Pedersen Commitments

We continue to work in the elliptic curve group of prime order $\mathbb{G}$ in this section with the group operation of point addition (denoted by $+$). Pedersen commitments are based on the discrete logarithm hardness assumption. Let $g$ be the generator of $\mathbb{G}$. This hardness assumption states that given a group element $a\in \mathbb{G}$, and knowing $g$, it is computationally hard to find the "discrete logarithm" of $a$, namely, the scalar field element $k$ such that $kg=a$.

Commitment Schemes

Before explaining what Pedersen commitments are, we briefly provide background on commitment schemes. Commitment schemes allow a party to commit to a message $m$ in the form of a commitment $c$. Note that the setup and definition for a polynomial commitment scheme is similar but with some subtle differences, as polynomial commitment schemes deal with committing to a message which is a bounded-degree polynomial such that a proof for evaluation at a later-determined point can be provided, while a commitment scheme in the sense of a Pedersen commitment more generally commits to a message (and can also be used as a PCS via proof-of-dot-product).

Properties

Commitment schemes are best described by the properties they satisfy. We informally define them below:

• Hiding: This gives privacy to the party computing the commitment. I.e., given a commitment $c$, it is computationally difficult to extract the message $m$ it was computed from. A stronger notion, the "statistical hiding" property, says that the distribution of commitments that could be computed from a message $m_0$ is computationally indistinguishable from the distribution of commitments that could be computed from a message $m_1$.
• Binding: This property gives security to the party receiving the commitment. It states that once given a commitment $c$, the party who receives the commitment can be confident with up to negligible probability that the sender is tied to the message $c$ was computed from. In other words, the probability that $c$ is the commitment of two different messages $m_0\ne m_1$ is very low.

Protocol

Commitment schemes entail two phases:

• Commitment Phase: In the commitment phase, $\mathcal{P}$ computes the commitment $c$ to its desired message $m$ and sends it to $\mathcal{V}$.
• Evaluation Phase: In the evaluation phase, $\mathcal{V}$ receives the commitment $c$ and verifies (the actual method of verifying depends on which commitment scheme is being used) whether $c$ is indeed the commitment to the correct message $m$.
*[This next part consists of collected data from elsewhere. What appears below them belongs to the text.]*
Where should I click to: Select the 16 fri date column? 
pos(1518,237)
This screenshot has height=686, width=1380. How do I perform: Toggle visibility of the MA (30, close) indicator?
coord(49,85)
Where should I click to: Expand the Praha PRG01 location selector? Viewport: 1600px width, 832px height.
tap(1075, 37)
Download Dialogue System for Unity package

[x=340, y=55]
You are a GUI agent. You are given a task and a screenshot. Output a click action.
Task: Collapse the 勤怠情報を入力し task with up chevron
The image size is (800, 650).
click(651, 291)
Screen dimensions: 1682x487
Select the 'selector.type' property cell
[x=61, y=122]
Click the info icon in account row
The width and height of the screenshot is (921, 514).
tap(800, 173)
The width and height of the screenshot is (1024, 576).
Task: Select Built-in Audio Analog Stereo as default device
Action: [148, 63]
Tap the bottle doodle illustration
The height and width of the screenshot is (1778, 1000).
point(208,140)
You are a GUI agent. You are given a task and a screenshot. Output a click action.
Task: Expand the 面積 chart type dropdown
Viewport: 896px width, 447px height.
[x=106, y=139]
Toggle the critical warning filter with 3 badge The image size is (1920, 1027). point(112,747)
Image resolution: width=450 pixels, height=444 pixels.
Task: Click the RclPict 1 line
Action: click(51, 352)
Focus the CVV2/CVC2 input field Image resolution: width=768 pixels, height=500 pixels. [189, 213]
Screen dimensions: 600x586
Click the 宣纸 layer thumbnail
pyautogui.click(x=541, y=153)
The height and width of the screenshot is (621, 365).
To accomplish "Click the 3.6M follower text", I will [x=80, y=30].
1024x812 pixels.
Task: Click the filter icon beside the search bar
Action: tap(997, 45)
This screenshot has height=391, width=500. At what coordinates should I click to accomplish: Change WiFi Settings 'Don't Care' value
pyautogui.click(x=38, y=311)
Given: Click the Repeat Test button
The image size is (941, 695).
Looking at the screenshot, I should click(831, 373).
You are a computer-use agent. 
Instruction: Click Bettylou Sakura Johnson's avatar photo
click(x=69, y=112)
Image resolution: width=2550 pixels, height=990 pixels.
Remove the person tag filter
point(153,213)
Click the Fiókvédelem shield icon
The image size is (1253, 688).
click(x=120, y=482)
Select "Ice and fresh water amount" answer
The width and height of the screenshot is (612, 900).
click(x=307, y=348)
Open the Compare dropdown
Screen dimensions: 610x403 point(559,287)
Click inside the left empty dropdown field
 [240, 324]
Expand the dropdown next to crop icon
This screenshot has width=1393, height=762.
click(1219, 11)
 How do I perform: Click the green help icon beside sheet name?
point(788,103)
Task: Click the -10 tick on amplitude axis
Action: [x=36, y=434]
Pedersen Commitment Construction

A Pedersen Commitment is one way of committing to a message, a construction used throughout the Hyrax interactive protocol. Pedersen commitments require a transparent set-up where both $\mathcal{P}$ and $\mathcal{V}$ agree on a generator $g\in \mathbb{G}$.

Single Message Commitment

We commit to a message $m\in {\mathbb{F}}_p$ by simply computing $c=mg$. By the discrete log hardness assumption, it is hard to extract $m$ from $c$, and because $g$ is a generator, $c$ can only be generated from $m$.

Vector Pedersen Commitment

We commit to a list of messages $m_1,\dots ,m_n\in {\mathbb{F}}_p$ by first agreeing on $n$ generators $g_1,\dots ,g_n$ and then computing $c=m_1{g}_1+m_2{g}_2+...+m_n{g}_n$. This is what is normally referred to as a multi-scalar multiplication in elliptic-curve cryptography.

Blinded Pedersen Commitment

In Remainder, we use blinded Pedersen commitments in order to guarantee statistical zero-knowledge (produce statistically hiding commitments as explained above). This involves the prover holding a random tape (usually instantiated by a cryptographic pseudo-random number generator), and the prover and verifier agreeing beforehand on a "blinding generator" $h$. The prover simply adds $rh$, which $r$ sampled from the random tape to its original, either Pedersen scalar commitment or vector commitment, to produce a blinded commitment. More succinctly, the blinded Pedersen commitment to a message $m$ is $mg+rh$.

We go over how $\mathcal{V}$ can verify that $c$ is indeed the commitment to a set of messages $m$ in future sections. Note that the size of both of these commitments is a single elliptic curve point, but the cost of computing these varies on the number of messages.